FIELD OF THE INVENTION

The present invention relates generally to the field of networking, and more particularly to methods and systems for a distributed, fault-tolerant network configuration repository.

BACKGROUND

Network-centric tactical environments rely heavily on the timely dissemination of critical information related to sensors, situational awareness, command, and control to soldiers, planners, and other receivers in order to execute a successful mission. These environments use a communications network including hundreds of platforms, sensors, decision nodes, and computers communicating with each other to exchange information to support collaborative decision making in a real-time, dynamically changing, and critical situation.
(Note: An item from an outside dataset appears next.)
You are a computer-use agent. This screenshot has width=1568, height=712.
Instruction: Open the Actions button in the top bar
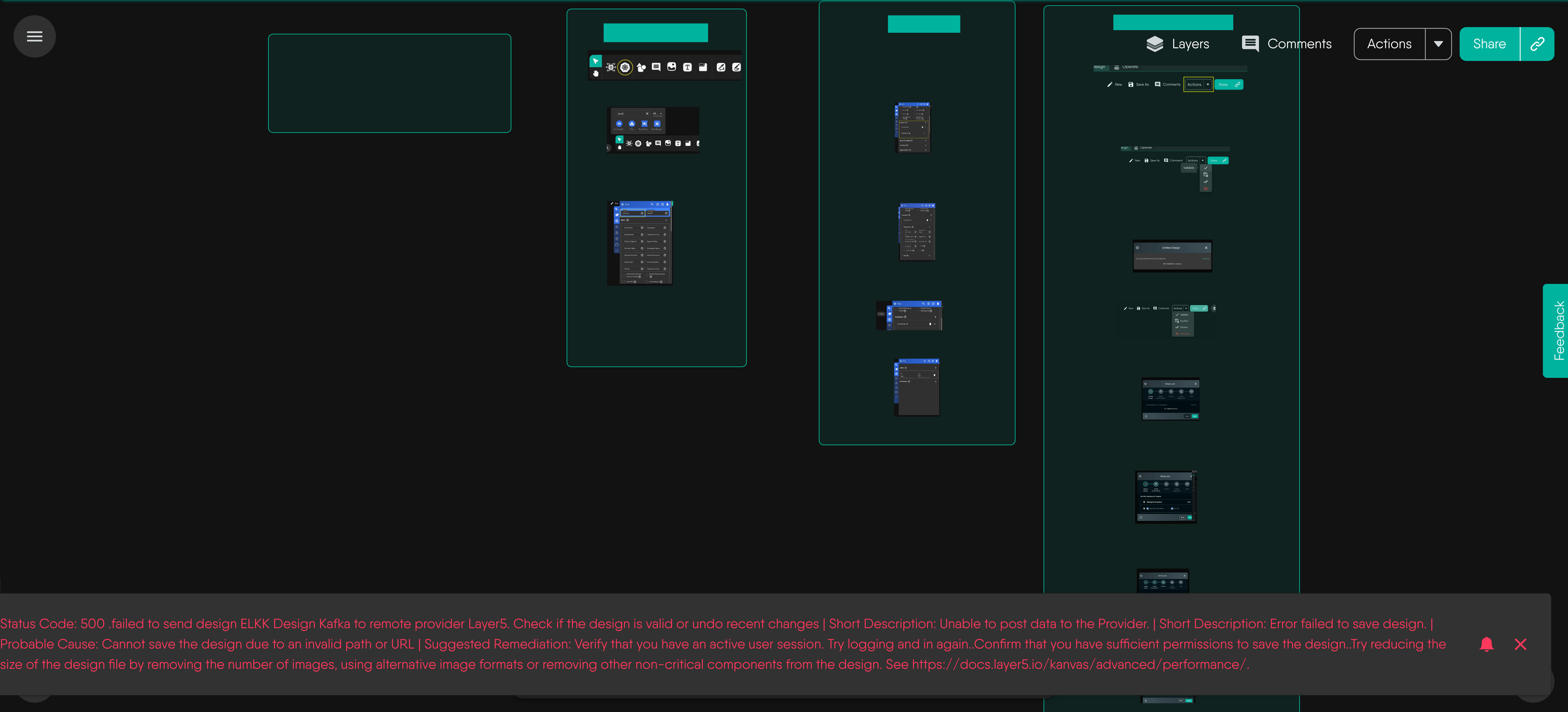[x=1389, y=44]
Typically, these environments use a mobile ad hoc network consisting of wireless links to connect various types of devices. A mobile ad hoc network is a continuously evolving network as network elements dynamically join and leave. Mobile ad hoc networks are characterized by limited bandwidth and unreliable connectivity. For these reasons, typical network configuration methodologies are problematic for a mobile ad hoc network.

Network elements are configured to perform an assigned role with information such as IP addresses, routing protocols and parameters, quality of service policies, etc. This configuration information is often secured in a configuration file located on local disk drives or in removable storage. A network configuration repository may be used to store the configuration files of each network element as a backup in the case the configuration file is corrupted, lost, destroyed, etc.
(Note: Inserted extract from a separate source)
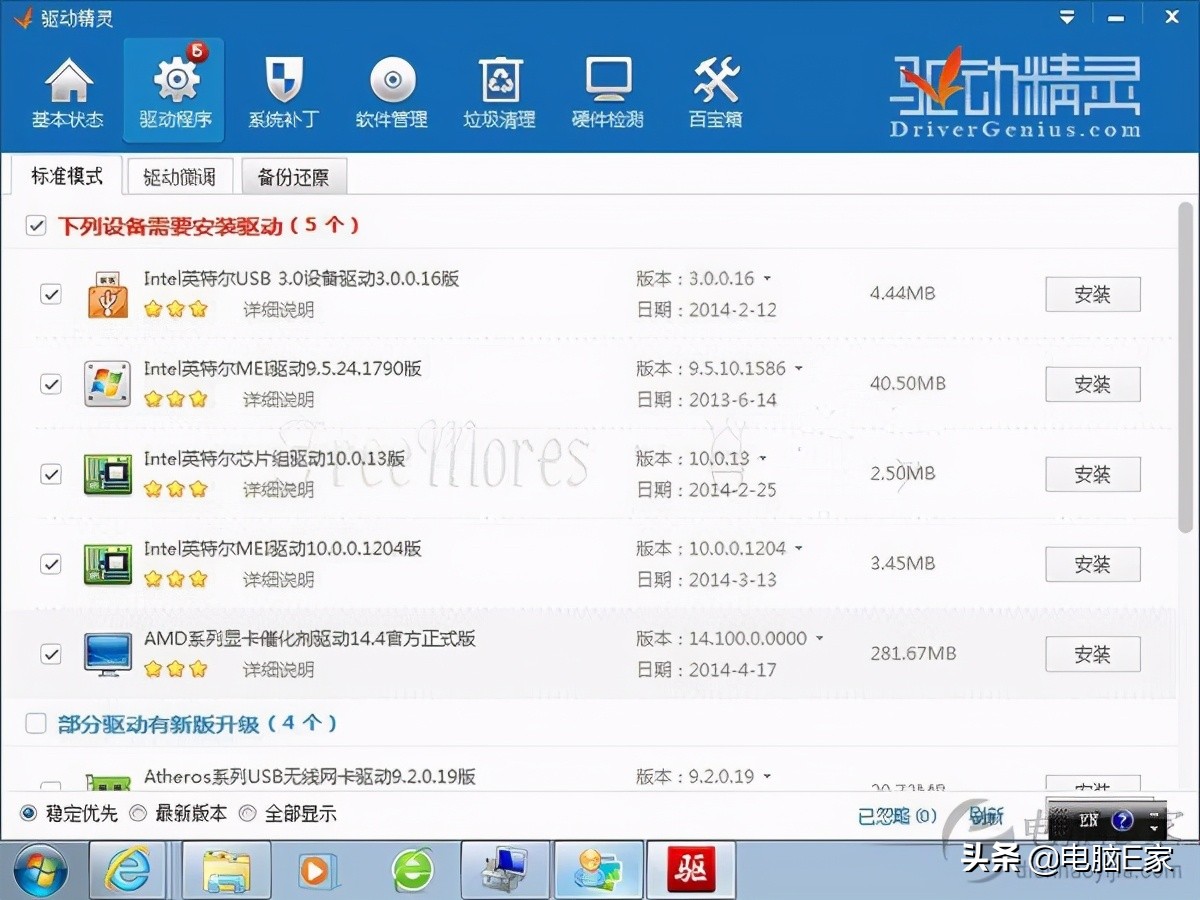Open the 软件管理 disc icon

click(x=391, y=90)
Often, the network configuration repository is located in a central location (e.g., a server) in the network. However, in the case of a mobile ad hoc network, with limited bandwidth and intermittent network connectivity, it may not be practical to retrieve a configuration file from a central location that may be located several hops away in a timely manner. Accordingly, the characteristics of a mobile ad hoc network give rise to a need for a different management approach that can adapt to a dynamically changing network in a fault tolerant manner.

SUMMARY

This Summary is provided to introduce a selection of concepts in a simplified form that are further described in the Detailed Description below. This Summary is not intended to identify essential features of the invention or claimed subject matter, nor is it intended to be used in determining the scope of the claimed subject matter.

The present invention pertains to network elements in a tactical environment that autonomously form a management cluster in order to serve as a distributed network configuration repository The network elements are pre-configured with a pre-determined shared identifier. When the network elements become operational within a network structure, the network elements engage in various communication exchanges to find other network elements having the same shared identifier and then form a management cluster. The configuration files of the network elements within the same management cluster are exchanged with all other network elements in the management cluster. In the event of a loss, corruption or destruction of one of the configuration files associated with a network element in the management cluster, the configuration file is recovered from the closest neighbor network element in the cluster. The management cluster may also be used as a distributed configuration repository to disseminate configuration changes by communicating the changes to one or more nodes within the management cluster. Other nodes within the management cluster can then retrieve their configuration changes by communicating locally within the cluster.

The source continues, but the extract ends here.